Campsites seem to be very expensive in Italy.

We stopped at Locarno in Swis on the way back, beautiful place & well worth a visit but very expensive. The aire there cost 15euro's per night. There were about 30 mh's there. Most didn't bother paying. You can get fresh water from a well in the woods across from the entrance to the aire.

We stopped at Annecy on the way down, the aire in the old town nearest the lake. The mh next to us had their windscreen smashed overnight. Nobody heard a thing. They believed it to be because they were from Belgium.


----------



## devonidiot (Mar 10, 2006)

I'm hoping to visit both Florence and Pisa in September. Could you please let me know if there is a bus service from Vialle Michealangelo into the centre of town.

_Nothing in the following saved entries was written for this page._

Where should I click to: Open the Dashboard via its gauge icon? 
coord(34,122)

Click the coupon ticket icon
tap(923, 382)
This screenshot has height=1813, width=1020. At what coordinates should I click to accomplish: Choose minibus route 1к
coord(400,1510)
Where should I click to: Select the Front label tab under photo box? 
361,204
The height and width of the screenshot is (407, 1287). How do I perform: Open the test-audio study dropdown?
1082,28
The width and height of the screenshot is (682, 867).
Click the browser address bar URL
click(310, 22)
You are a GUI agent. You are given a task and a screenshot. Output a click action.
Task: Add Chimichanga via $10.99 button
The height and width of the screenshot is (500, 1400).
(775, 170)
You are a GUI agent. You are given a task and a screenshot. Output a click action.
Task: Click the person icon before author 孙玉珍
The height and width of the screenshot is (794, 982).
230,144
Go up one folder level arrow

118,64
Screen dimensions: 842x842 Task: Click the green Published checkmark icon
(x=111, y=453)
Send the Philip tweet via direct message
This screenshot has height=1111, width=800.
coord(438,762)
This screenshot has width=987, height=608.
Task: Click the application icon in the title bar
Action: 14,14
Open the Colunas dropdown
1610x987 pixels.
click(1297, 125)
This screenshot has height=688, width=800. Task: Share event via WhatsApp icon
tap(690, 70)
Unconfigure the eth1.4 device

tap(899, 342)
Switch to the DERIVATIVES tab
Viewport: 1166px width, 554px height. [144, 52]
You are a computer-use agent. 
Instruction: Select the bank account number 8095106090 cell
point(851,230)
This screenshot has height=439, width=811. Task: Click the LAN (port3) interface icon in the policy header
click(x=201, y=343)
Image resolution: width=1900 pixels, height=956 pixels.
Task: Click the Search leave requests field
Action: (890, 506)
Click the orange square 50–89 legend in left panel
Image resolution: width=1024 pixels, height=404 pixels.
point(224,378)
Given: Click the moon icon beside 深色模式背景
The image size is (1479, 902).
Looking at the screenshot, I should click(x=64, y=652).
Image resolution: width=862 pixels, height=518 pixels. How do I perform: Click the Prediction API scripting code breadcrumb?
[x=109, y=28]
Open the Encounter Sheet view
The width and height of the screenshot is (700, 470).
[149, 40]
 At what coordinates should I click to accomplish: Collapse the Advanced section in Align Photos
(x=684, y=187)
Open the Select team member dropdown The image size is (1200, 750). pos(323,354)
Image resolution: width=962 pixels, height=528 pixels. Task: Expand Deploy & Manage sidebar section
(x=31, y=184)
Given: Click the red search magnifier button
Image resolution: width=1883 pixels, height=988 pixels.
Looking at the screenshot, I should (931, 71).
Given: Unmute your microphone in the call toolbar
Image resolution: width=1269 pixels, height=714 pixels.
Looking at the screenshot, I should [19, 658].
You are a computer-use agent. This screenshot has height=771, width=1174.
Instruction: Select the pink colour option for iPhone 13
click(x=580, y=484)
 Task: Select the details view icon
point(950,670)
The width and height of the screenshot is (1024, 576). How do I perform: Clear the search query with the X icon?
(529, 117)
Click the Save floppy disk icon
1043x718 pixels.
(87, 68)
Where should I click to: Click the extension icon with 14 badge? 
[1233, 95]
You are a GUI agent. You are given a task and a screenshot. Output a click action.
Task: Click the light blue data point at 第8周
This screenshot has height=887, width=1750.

The boss has walking problems and can only manage about 400 yards before having to sit for quite a while, therefore good public transport is a necessity.


----------



## Autoquest (May 16, 2007)

Devonidiot - try this site

http://www.ecvacanze.it/new/en/home_michelangelo.htm

They say there is a bus service every 15 minutes but i'll let you know 

Fdhadi - Thanks for the info on Pisa - Do you have a TomTom POI for italy? Oh and what route did you finally take?


----------



## eddied (May 9, 2005)

*Florence & Riviera*

 
Hello there, and hope you enjoy your trip to Florence/Italy.
Can confirm camping Michelangelo has a bus stop right outside the gate for regular services into the city centre. If you are a good walker it is even within walking distance of the Ponte Vecchio. If you have trouble walking, note that the Camping Michelangelo is on a fairly steep slope (but pitches are level on terraces).
If you turn up mid-afternoon say no later than 16:00 you should get in OK.
A good website for finding alternatives is
www.camping.it

Other sites Florence area:
www.florencecamping.com
www.campingilpoggetto.com

for Riviera
www.valdeiva.it

for Pisa
www.campingtorrependente.it

arrivederci a Lincoln.
eddied


----------



## Don_Madge (May 1, 2005)

*Re: Florence & Riviera*



eddied said:


> Hello there, and hope you enjoy your trip to Florence/Italy.
> Can confirm camping Michelangelo has a bus stop right outside the gate for regular services into the city centre. If you are a good walker it is even within walking distance of the Ponte Vecchio. If you have trouble walking, note that the Camping Michelangelo is on a fairly steep slope (but pitches are level on terraces).
> If you turn up mid-afternoon say no later than 16:00 you should get in OK.
> A good website for finding alternatives is
> ...


Hi Devenidiot,

When we stayed at the site we found it was getting quite full just after lunch time.

I would suggest your arrive before midday to have a choice of pitch, as Eddie has already stated the site has a slope and although the pitches are fairly level it could be a slog to the facilities and up to the bus stop.

Enjoy your trip it's a magnificent city. There are some pics in my album of the city.

Don


----------



## Don_Madge (May 1, 2005)

Autoquest said:


> Devonidiot - try this site
> 
> http://www.ecvacanze.it/new/en/home_michelangelo.htm
> 
> ...


Autoquest,

PISA
There is an excellent parking area for campers in Pisa within a ten
minute walk of the Leaning Tower.
Own toilet facilities are required but water and tank emptying points are
available. It is a large level tarmac area behind the Tamoil filling
station/Tourist coach park.

We stayed for two nights with about nine other campers and it was very quiet.

There is another camper parking area close to the city wall but it's very
scruffy and gets crowded.

Directions.

North of Pisa on Via Aurelia SS 1 at KM 336 traffic lights turn left if
coming from the north and turn right if coming from the south.

After exiting underpass at traffic lights turn left into Via Pietrasantina. Enter underpass and site is on the right behind Tamoil filling station about 200 metres after exiting underpass. Entrance to site is immediately before the filling station.

I'm not into Sat nav yet so can't help with that.

Don


----------



## pneumatician (May 1, 2005)

*Florence*

We stayed a short bus ride outside the city in the hills @ camping Muggelo as in racing circuit. Bus from the camp site to Florence. Reasonable resturant, Bar etc. The heat in Italy in May beat us, we had to retreat North and the Aircon was on almost continually. Also watch out for tea leaves we met three couples travelling in Italy who had been robbed. 
1 whilst sight seeing in Florence, 1 whilst sitting in the car consulting his map on Garda, and 1 with the puncture dodge.

Florence is a fantastic city, buy advance tickets where you can and avoid midday rush.

Steve


----------



## Autoquest (May 16, 2007)

Thanks for all the tips, we are a '26 degree C max' type couple so the heat will be interesting..... 45deg in Greece, 55 Deg 8O in Tunisia`


----------